[DATA LISTING Boundary: Start]

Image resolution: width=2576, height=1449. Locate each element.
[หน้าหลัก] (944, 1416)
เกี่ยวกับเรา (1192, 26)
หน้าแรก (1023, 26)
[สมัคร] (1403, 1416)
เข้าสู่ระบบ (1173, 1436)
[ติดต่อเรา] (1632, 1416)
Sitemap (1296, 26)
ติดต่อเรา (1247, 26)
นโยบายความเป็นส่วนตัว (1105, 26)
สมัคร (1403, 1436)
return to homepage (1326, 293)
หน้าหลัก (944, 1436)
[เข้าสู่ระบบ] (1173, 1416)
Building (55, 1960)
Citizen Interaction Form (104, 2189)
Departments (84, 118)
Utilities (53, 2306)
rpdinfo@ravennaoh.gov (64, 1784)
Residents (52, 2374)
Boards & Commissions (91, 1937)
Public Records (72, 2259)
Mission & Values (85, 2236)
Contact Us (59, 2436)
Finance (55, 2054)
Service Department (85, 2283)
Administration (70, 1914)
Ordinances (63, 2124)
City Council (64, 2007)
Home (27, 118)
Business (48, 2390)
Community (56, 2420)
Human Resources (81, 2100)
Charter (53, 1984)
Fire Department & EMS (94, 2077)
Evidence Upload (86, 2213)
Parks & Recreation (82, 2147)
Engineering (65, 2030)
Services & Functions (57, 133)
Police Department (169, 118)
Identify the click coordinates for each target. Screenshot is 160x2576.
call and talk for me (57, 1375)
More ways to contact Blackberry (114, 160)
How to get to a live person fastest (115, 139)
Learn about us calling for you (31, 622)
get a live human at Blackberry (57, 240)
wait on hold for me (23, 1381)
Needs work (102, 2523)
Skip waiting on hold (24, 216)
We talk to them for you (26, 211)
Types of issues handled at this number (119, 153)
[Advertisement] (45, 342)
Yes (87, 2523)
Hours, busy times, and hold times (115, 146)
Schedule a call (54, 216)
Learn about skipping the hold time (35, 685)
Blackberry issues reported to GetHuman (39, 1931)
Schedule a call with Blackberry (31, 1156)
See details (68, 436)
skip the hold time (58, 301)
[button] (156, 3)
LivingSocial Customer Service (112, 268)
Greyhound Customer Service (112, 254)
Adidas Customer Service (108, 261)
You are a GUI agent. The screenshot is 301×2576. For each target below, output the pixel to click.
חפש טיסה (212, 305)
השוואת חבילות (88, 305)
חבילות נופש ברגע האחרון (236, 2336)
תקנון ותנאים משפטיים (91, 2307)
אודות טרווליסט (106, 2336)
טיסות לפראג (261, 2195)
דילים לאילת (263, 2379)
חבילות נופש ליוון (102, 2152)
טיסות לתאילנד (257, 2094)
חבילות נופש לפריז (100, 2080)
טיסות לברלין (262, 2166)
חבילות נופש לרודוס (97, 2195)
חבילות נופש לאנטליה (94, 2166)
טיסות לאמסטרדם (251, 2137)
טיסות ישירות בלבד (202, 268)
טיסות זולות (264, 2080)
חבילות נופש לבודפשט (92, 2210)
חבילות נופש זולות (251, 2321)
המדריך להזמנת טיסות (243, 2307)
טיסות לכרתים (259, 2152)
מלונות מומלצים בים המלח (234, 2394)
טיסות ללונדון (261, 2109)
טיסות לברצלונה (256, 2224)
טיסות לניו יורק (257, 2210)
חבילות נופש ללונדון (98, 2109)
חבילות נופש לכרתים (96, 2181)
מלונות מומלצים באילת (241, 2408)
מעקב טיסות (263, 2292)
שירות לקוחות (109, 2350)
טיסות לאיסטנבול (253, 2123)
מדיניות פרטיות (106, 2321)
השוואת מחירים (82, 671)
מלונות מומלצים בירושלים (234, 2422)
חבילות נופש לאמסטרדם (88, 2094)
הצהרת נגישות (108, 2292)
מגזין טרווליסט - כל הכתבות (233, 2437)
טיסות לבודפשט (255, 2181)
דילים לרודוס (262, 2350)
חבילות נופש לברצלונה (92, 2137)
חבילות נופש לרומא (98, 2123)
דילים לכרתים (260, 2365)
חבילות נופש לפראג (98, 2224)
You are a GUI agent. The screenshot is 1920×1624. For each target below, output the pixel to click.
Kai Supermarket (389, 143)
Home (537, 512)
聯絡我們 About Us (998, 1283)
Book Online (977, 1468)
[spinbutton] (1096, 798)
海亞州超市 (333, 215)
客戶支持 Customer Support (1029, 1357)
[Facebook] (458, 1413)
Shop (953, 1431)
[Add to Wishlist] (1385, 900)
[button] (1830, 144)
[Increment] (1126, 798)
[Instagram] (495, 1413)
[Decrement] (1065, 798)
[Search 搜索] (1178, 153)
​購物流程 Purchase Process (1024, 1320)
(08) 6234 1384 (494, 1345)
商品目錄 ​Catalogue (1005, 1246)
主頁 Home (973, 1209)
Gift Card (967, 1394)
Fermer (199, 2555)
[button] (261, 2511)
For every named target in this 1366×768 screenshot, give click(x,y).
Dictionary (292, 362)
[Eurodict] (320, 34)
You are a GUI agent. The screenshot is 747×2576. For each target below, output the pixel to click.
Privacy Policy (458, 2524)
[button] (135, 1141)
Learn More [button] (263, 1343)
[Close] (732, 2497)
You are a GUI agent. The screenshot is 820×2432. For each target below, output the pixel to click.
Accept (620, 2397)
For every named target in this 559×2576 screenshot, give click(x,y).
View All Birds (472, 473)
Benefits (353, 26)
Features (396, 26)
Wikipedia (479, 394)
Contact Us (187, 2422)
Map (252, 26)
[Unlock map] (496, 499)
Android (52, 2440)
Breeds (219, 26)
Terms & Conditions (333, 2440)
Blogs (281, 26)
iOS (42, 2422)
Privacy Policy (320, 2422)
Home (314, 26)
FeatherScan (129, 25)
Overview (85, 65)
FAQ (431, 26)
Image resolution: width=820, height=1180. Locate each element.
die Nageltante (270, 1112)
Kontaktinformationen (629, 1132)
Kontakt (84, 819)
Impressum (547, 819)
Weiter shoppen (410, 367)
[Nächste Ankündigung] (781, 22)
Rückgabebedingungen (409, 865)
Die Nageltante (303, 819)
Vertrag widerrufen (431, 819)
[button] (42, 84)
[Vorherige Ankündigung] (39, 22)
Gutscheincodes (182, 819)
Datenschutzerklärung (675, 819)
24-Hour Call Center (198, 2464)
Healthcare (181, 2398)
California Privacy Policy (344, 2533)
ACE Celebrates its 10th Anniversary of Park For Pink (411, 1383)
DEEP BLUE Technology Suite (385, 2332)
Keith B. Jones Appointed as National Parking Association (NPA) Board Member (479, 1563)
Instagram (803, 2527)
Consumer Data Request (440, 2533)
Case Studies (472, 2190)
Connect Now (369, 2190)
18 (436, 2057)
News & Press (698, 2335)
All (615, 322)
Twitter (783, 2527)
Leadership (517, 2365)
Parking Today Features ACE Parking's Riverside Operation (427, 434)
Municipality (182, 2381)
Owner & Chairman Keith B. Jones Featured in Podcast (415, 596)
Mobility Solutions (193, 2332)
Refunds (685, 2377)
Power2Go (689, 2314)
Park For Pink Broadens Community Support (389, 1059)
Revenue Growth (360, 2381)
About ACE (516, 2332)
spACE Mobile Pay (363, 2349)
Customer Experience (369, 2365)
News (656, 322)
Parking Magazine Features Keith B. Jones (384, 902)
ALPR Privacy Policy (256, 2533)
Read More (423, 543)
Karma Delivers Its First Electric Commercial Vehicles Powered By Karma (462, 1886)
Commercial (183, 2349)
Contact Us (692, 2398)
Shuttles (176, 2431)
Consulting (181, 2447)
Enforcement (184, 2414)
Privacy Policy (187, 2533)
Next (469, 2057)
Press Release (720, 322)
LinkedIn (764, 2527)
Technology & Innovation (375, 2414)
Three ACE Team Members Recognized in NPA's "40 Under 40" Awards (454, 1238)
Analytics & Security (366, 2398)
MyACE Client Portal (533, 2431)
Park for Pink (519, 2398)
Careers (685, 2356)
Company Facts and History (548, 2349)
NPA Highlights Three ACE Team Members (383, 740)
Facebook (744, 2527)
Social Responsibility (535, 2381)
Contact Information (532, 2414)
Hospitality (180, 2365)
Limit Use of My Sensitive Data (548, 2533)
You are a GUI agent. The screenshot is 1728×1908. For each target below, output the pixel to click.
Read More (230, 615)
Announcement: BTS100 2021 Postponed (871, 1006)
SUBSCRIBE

[DATA LISTING Boundary: End]

Find the line with "die Nageltante (270, 1112)" in the material above. Reproduce it and each line after it up to and including the line with "Instagram (803, 2527)".

die Nageltante (270, 1112)
Kontaktinformationen (629, 1132)
Kontakt (84, 819)
Impressum (547, 819)
Weiter shoppen (410, 367)
[Nächste Ankündigung] (781, 22)
Rückgabebedingungen (409, 865)
Die Nageltante (303, 819)
Vertrag widerrufen (431, 819)
[button] (42, 84)
[Vorherige Ankündigung] (39, 22)
Gutscheincodes (182, 819)
Datenschutzerklärung (675, 819)
24-Hour Call Center (198, 2464)
Healthcare (181, 2398)
California Privacy Policy (344, 2533)
ACE Celebrates its 10th Anniversary of Park For Pink (411, 1383)
DEEP BLUE Technology Suite (385, 2332)
Keith B. Jones Appointed as National Parking Association (NPA) Board Member (479, 1563)
Instagram (803, 2527)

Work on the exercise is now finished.